# Couplers



## dpotp (May 25, 2011)

I would like to install body mount couplers on my Aristo and Bachman cars. Can I do this with 8' dia. curves and where can I find the correct part numbers?


----------



## Greg Elmassian (Jan 3, 2008)

Whose coupler will you use? At 8 foot, you might have trouble coupling and uncoupling on a curve, long cars won't be real happy either, but bottom line is it will most likely work. 

Some more information on the cars you are using will also help. 

Greg


----------



## dpotp (May 25, 2011)

All cars are 40' freight. I will be using Kadee.


----------



## Greg Elmassian (Jan 3, 2008)

Should be fine... I have all body mount myself. 

Get the Kadee gauge and every bit of getting them exactly the right height will repay you in better operation.

Greg


----------



## Ted Doskaris (Oct 7, 2008)

The Aristo 40 foot Box Car, Reefer car, and Stock car will operate very well on 8 foot diameter track curves when fitted with Kadee body mount type couplers. I use centerset "G" type Kadee 830 (traditional), Kadee 930 (same as 830 but brown painted) and Kadee 906 (newest Kadee AAR type E coupler). These Kadee types all mount the same way as they use the same physical draft gear box.

These 40 foot type cars were factory made with 3 floor types. Early production run cars are taller on the track when compared with the later production runs. The later (and current) production run cars were made with "lowered floors". 

There are two types of lowered floors, both of which need some minor modifications so cars will attain the proper coupler height to rail head when fitted with Kadee body mount coupler assemblies.

If you have these type Aristo cars having been factory made with "lowered floors", the following "vignettes" I have written may be helpful to look at: 

The following vignette describes an Aristo car having the early 1st Generation lowered floor type:
"*Aristo-Craft's first generation lowered freight car floors & Kadee body mount couplers*"
In addition to modifying this 1st Generation floor, the truck tang will need to be removed with this type floor.
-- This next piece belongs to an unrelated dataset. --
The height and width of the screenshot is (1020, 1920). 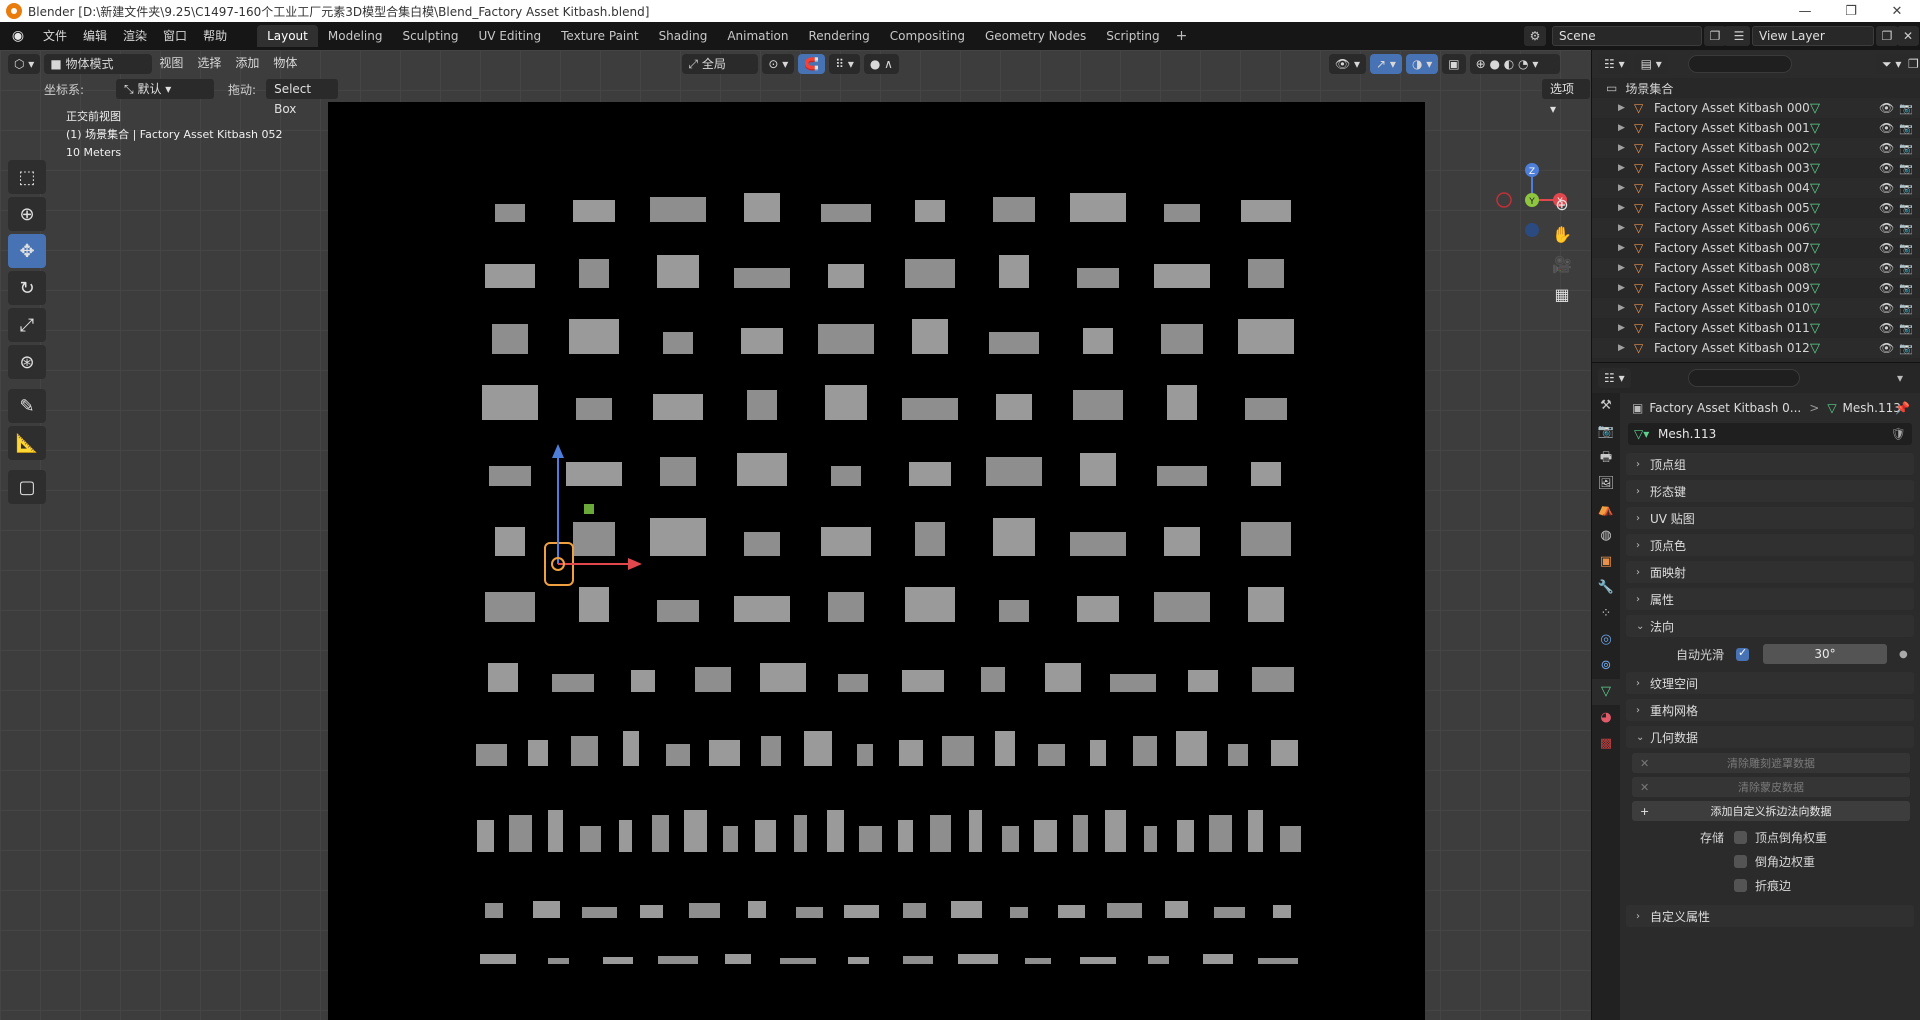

The following vignette describes an Aristo car having the newer 2nd Generation lowered floor type: This type floor has a built up ridge / wall on the coupler pad that is suppose to eliminate the need of a spacer, however, it is too tall and needs to be trimmed down. 
"*Aristo-Craft's 40 foot Double Door Box Car & Kadee Couplers*"
This 2nd Generation floor does NOT need to have the truck tang removed since the floor's spine ribbing was made so the truck will fit when reinstalled 180 degrees.


If you have the older early production run floors and desire to retrofit lowered floors, Aristo makes the ART-29706 lowered floor assembly that can be retrofitted.
I describe this in the following vignette:
"*Installing Aristo-Craft's lowered floor assembly in the 40 foot freight cars Article*"


-Ted


----------



## dpotp (May 25, 2011)

Thank's guys. this has been a big help. I'll have more questions in the future.


----------